No obstante, el asumido anterior no aplica cuando interviene el Estado en el panorama. A diferencia de los particulares, cuando aquél va al mercado a comprar bienes y servicios, en realidad no ha generado anteriormente riqueza para ofrecer a cambio de los bienes o servicios que demanda. Lo que el Estado hace es despojar a otros de su riqueza, a través de impuestos, para entonces comprar en el mercado. Es el mismo caso de un ladrón que luego de robar cierta cantidad de dinero, va al mercado y adquiere bienes por el mismo valor. En realidad no ha creado riqueza alguna para poder comprar esos bienes, en cambio sí ha privado a su legítimo dueño de la oportunidad de reinvertir parte de esa riqueza para generar más riqueza aún. ¿A quién se le ocurriría argumentar que los ladrones estimulan la economía por su demanda de bienes y servicios que ejercen con los recursos que adquieren mediante el despojo a sus legítimos dueños? En términos económicos, no hay motivo alguno para considerar de modo distinto el caso de los gastos hechos por el Estado.

El problema es aún peor cuando el Estado compra, no con riqueza despojada, ¡sino sin riqueza alguna! En efecto, el Estado compra sin haber producido riqueza cuando financia sus compras por medio de endeudamiento. Aquí sencillamente se está reduciendo la cuenta de capital para hacer frente a los gastos. Esto al principio puede parecer superficialmente como un verdadero estímulo a la generación de riqueza, de la misma manera que en el ejemplo siguiente.

Imaginemos que los Delgado -una familia de cuatro miembros- genera ingresos mensuales por mil dólares, pero un buen día el padre decide ‘mejorar’ la calidad de vida de la familia. Luego de ver que a corto plazo no puede aumentar tan rápido sus ingresos, decide hacer uso de la cuenta de ahorros que mantienen para la educación futura de los niños. Los miembros de la familia podrán pensar que su padre está ganando más dinero ahora, puesto que obviamente gasta más, y al ver que ahora tienen un TV de pantalla gigante, un nuevo sistema de teatro en casa, un carro del año e irán todos de viaje a Disney, claramente los niños y mami creerán estar en mejor condición que antes. La desilusión de los Delgado vendrá años después cuando se suscite el colapso por el agotamiento de los ahorros y los niños, ya en edad de ir a la universidad, se encuentren con la sorpresa de que, contrario a sus expectativas, tendrán que conformarse con educación pública, de menor calidad o, sencillamente, quedarse sin educación, gracias a que la cuenta de ahorros fue malgastada antes.

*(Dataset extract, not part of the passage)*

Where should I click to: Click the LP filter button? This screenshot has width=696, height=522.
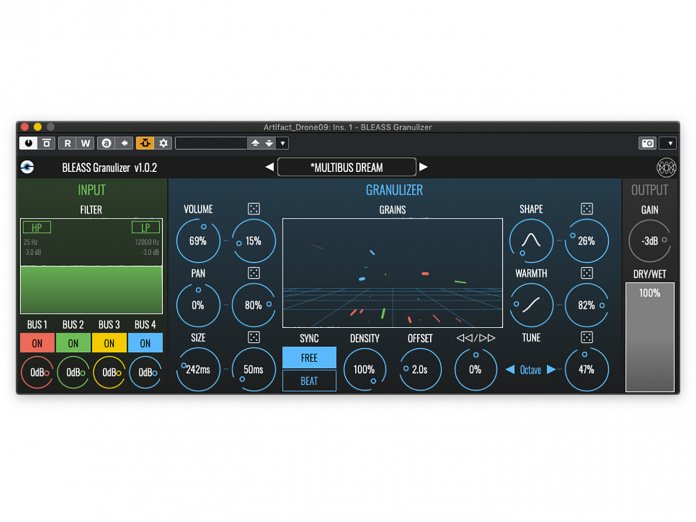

La misma situación se da con el gasto público. Por razón de que éste se financia con la expropiación de recursos del sector privado a través de impuestos, al haber sido despojado por medio de impuestos de los recursos necesarios para llevarlas a cabo, el sector privado se ve inhibido de realizar ciertas inversiones. Para empeorar el asunto, en vista de que el gasto público deficitario financiado por medio de endeudamiento, es en realidad una destrucción de capital, la situación, igual que con los Delgado, eventualmente colapsará. Esto acarreará una depresión económica que obligará a muchas empresas privadas a cerrar, reduciendo aún más la generación de riqueza y aumentando el desempleo.

Al definir el PIB como una función del gasto público, se incurre en un sesgo que lleva a los incautos o desinformados, a permitir que se les engañe con la idea de que el gasto público aumenta el crecimiento económico. En lógica, esto es lo que se conoce como la falacia del argumento circular (circulus in demostrando). No se dejen enredar.